In their interesting and stimulating book Reliable Reasoning, Harman, a philosopher, and Kulkarni, an information scientist, illuminate the philosophical issues related to inductive reasoning by studying it in terms of the mathematics of probabilistic learning. One of the great virtues of this approach is that the inductive inference made through learning can survive changes in the probabilistic modeling assumptions.
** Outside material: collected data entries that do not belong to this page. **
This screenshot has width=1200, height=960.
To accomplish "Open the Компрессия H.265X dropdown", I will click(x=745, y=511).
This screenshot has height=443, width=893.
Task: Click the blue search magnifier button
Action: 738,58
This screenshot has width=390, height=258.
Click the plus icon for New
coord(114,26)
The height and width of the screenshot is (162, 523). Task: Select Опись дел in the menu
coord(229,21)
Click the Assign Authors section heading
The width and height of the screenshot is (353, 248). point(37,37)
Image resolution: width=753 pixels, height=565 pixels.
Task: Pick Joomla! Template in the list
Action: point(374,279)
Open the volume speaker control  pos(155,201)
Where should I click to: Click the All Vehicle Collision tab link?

I find that the authors have made a convincing and persuasive case for rigorously studying the philosophical issues related to inductive inference using recent ideas from the science of artificial intelligence.

(Sanjoy K. Mitter, Professor of Electrical Engineering, MIT)

This thoroughly enjoyable little book on learning theory reminds me of many classics in the field, such as Nilsson's Learning Machines or Minksy and Papert's Perceptrons: It is both a concise and timely tutorial 'projecting' the last decade of complex learning issues into simple and comprehensible forms and a vehicle for exciting new links among cognitive science, philosophy, and computational complexity.

(Stephen J. Hanson, Department of Psychology, Rutgers University)

About the Author

Gilbert Harman is Stuart Professor of Philosophy at Princeton University and the author of Explaining Value and Other Essays in Moral Philosophy and Reasoning, Meaning, and Mind.

Sanjeev Kulkarni is Professor of Electrical Engineering and an associated faculty member of the Department of Philosophy at Princeton University with many publications in statistical learning theory.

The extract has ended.